Inbound balancing, VPN, and NAT

Hi I am new to Peplink and would just like to confirm a few things I am unclear on. I would like to connect two remote offices to the HQ. We are small so only a few users in each site. The remote sites have DSL lines with single static IP addresses. The HQ has a 10Mb line provided by wireless which is proving unreliable. We have a DSL backup also with a single static IP address. The only inbound services are on the 10Mb line but there are site-to-site VPNs from each remote site. I’d like to achieve a situation where inbound services and the VPN connections from the remote sites would automatically fail over between the two lines at the HQ. So my questions are: 1. I understand the Peplinks can be on a NAT’d address and the VPN links still work but would this cause any issues for the DNS services for inbound balancing? Would that need public IP addresses for the WAN interfaces? 2. I know I need a 210 for the HQ (for inbound balancing) but what is the minimum for the remote sites? My understanding is the 20 only does IPSEC VPN and presume this wouldn’t failover as only one tunnel would be possible. If I’m right Speedfusion is needed for failover in which case all three sites would need a 210. Is that correct? 3. The remote sites only have one line and if anything would only have a USB modem as a backup which would be a dynamic IP address and not ‘always on.’ So, is only one line OK for the remote sites and Speedfusion with a tunnel to each of the WAN links at the HQ? 4. The DSL lines are configured as negotiated but always receive the same IP so are effectively static IP addresses. Could the Peplinks be configured like this or would VPN/balancing be prevented where DHCP was selected for a WAN interface? Thanks in advance for your help. Tom

Any thoughts on any of this? Any help gratefully accepted.

Thanks,

Tom

Hi Tom.

Herewith a few comments.

  1. You are correct that the VPN will connect, but you need static WAN IP adresses if you want to configure inbound load balancing. Speedfusion does this automatically if you are only conserned for site-to-site traffic.
  2. Yes, Speedfusion will be your best option, and this is supported from the Balance 210 upwards.
  3. Speedfusion will automatically build a tunnel from the one link to both links at HQ. Please keep in mind the latency differences that will slow down your VPN traffic.

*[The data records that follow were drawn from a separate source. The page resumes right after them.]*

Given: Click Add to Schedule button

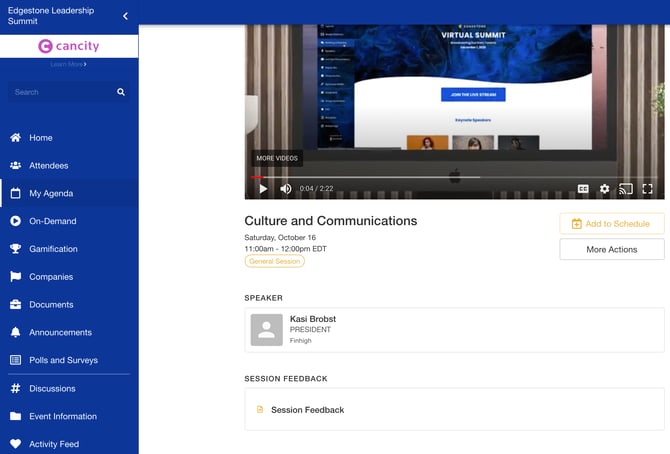Looking at the screenshot, I should [611, 224].
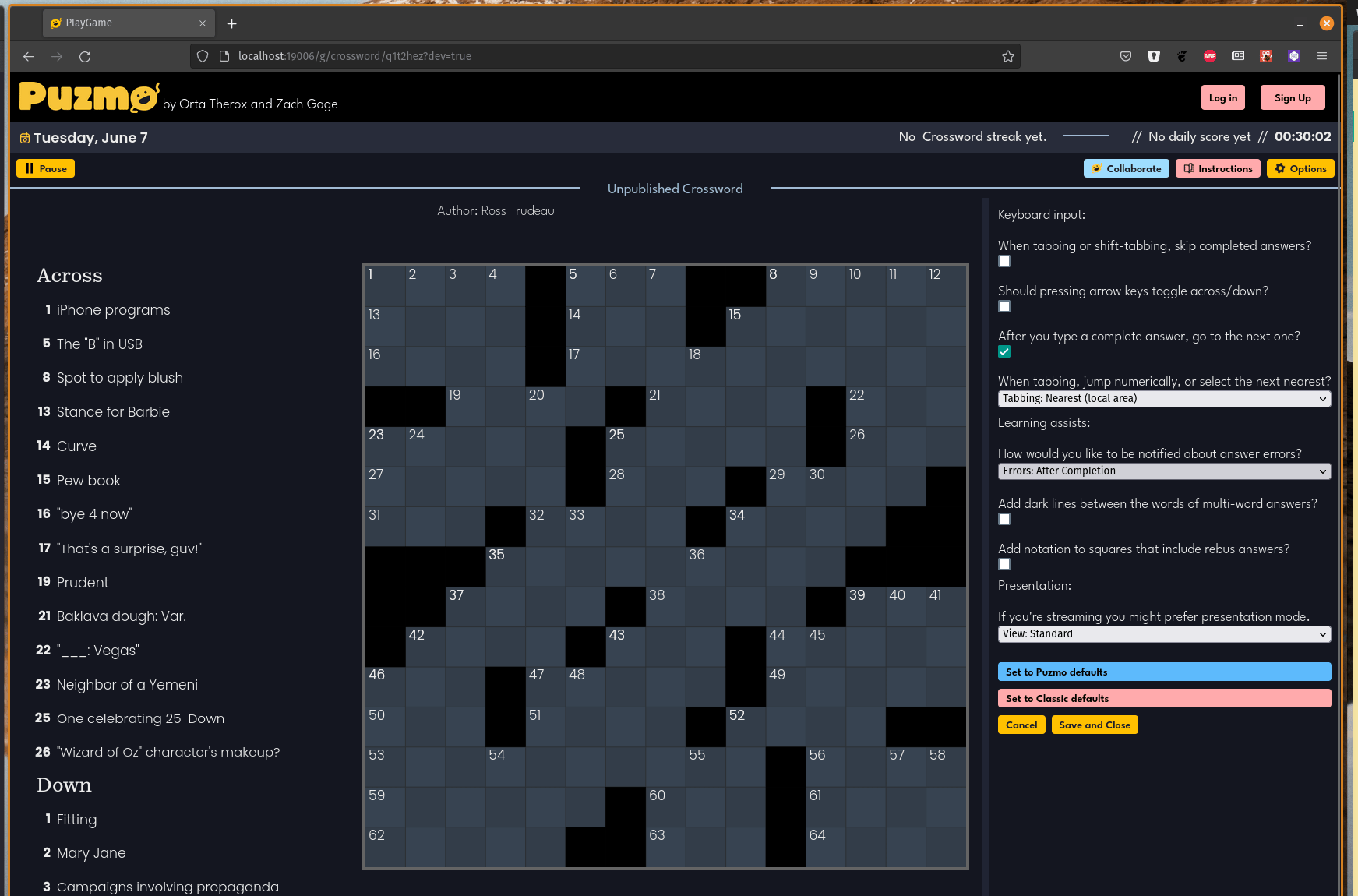Open the Save to Pocket icon

[1125, 56]
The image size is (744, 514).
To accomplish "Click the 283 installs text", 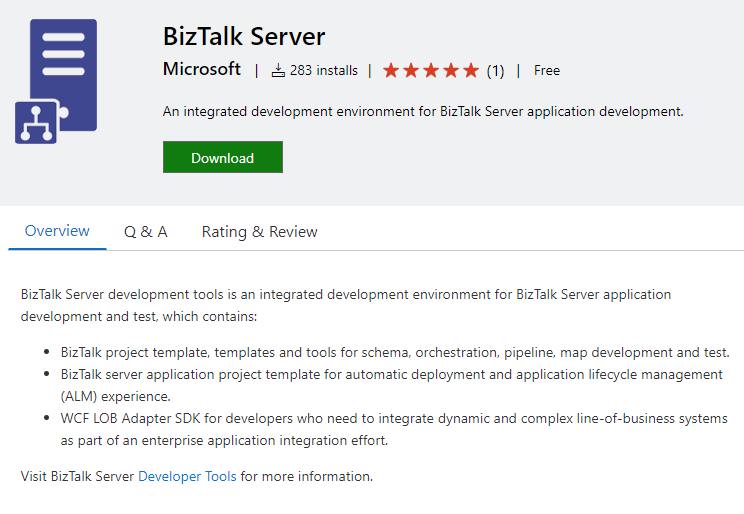I will pos(323,71).
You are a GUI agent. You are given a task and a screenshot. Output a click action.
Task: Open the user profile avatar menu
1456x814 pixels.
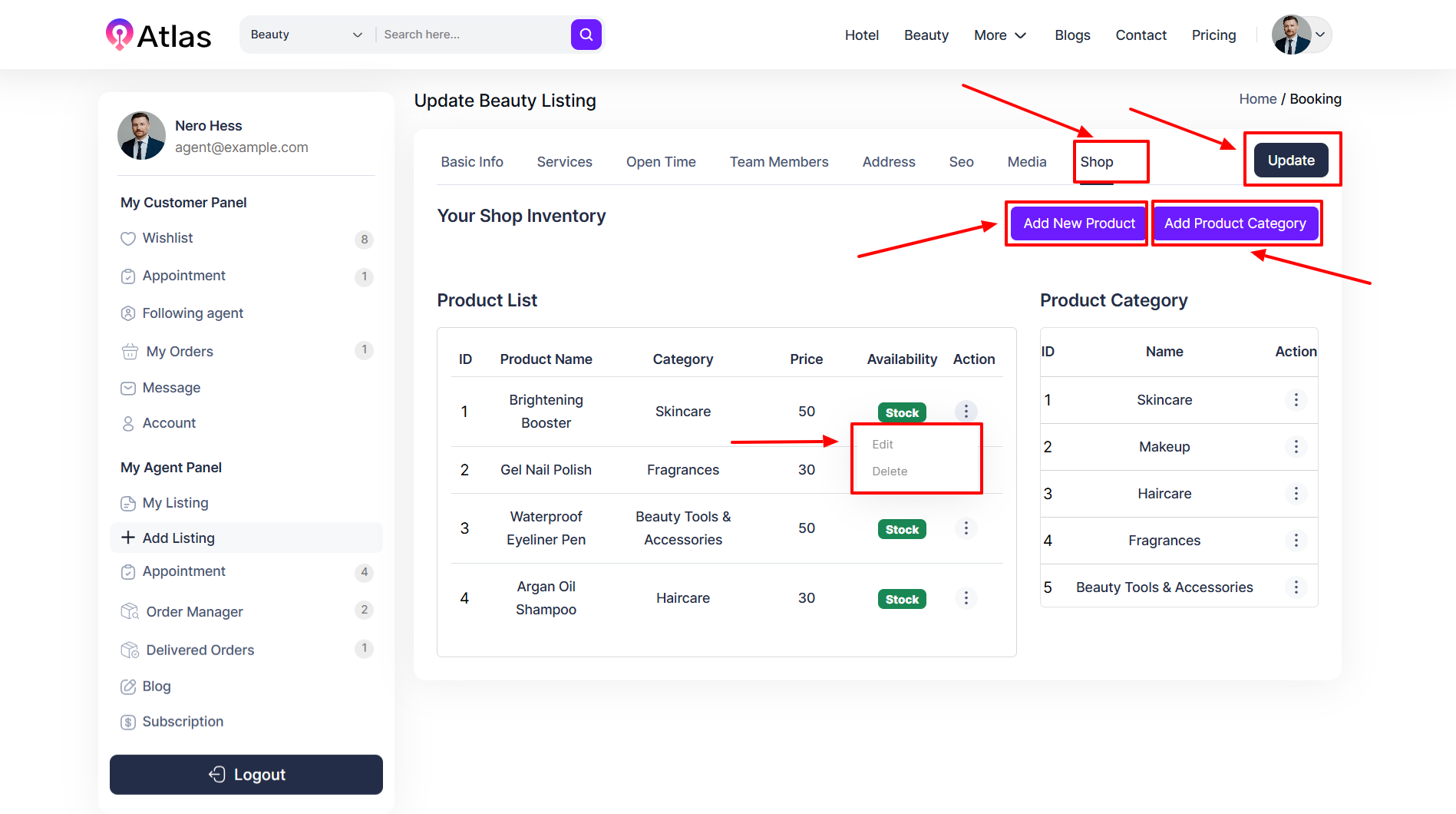(x=1300, y=35)
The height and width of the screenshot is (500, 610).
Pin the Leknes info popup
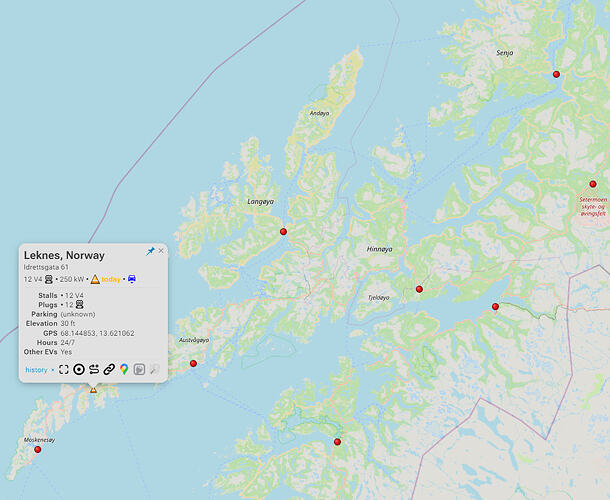[150, 251]
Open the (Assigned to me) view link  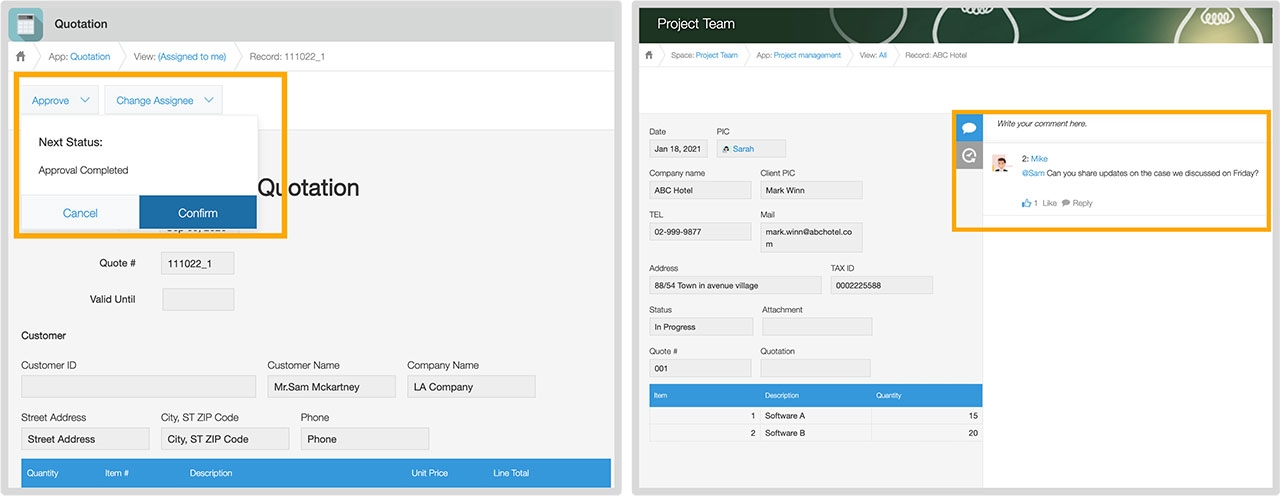click(x=192, y=57)
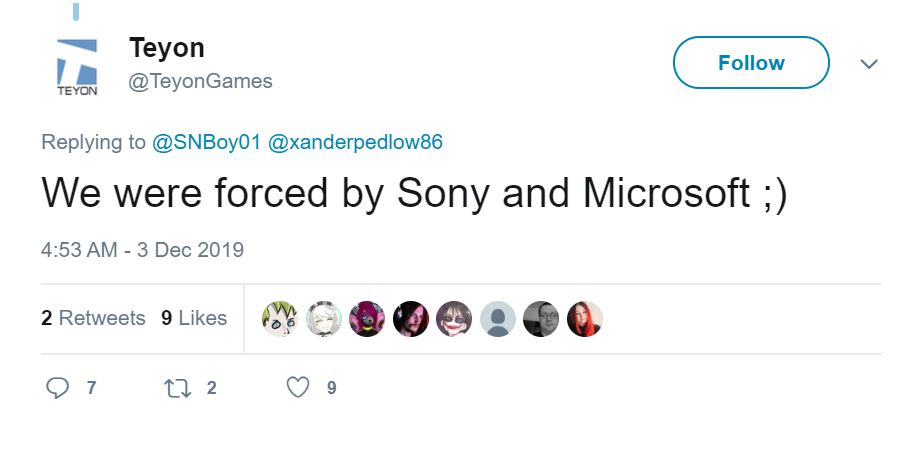
Task: Open the Teyon logo profile picture
Action: 76,67
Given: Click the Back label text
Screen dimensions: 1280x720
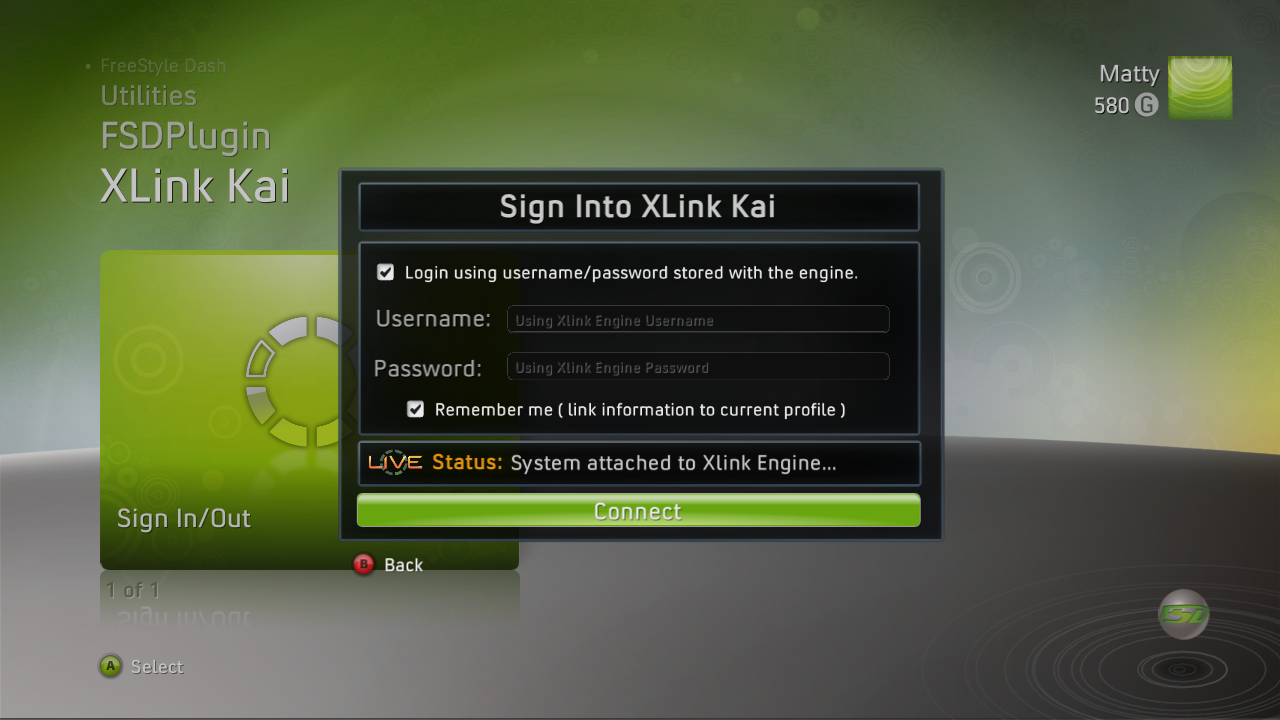Looking at the screenshot, I should coord(403,565).
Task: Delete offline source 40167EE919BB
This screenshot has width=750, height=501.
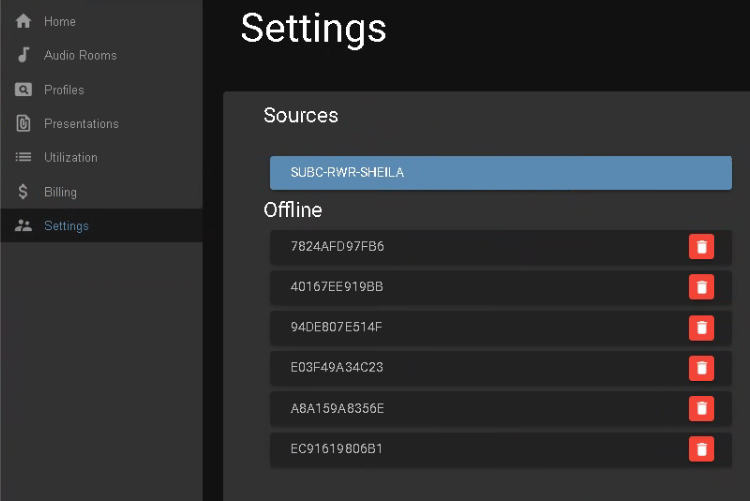Action: (701, 287)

You can however configure priority groups for your WAN connections (on HQ Peplink) so that your VPN will connect with your DSL and failover to wireless if needed.
  4. You can use DHCP for your WAN connections.

Hi CG
Thanks very much for your reply and for the clarification.
Thinking about it logically I’d realised both HQ links would need Public IP addresses to be returned by the onboard DNS server to requests. I’ve ordered a transparent USB modem for the DSL link so I can put the public IP on the Peplink interface and not a feed router. The wireless link has a pool of addresses so I’m fine there.
Thanks for the clarification on SpeedFusion and setting WAN links to DHCP (that did concern me).
In terms of the links the wireless WAN is actually the better link by far at 10Mb it is just that we do lose it from time to time which is very frustrating. The DSL is a lower bandwidth link but would enable us to keep running when the wireless WAN is out of commission (we are addressing that). The remote sites use thin client mostly and have only a few users so thankfully we can live with the DSL short term.
Thanks very much again for your help it is greatly appreciated.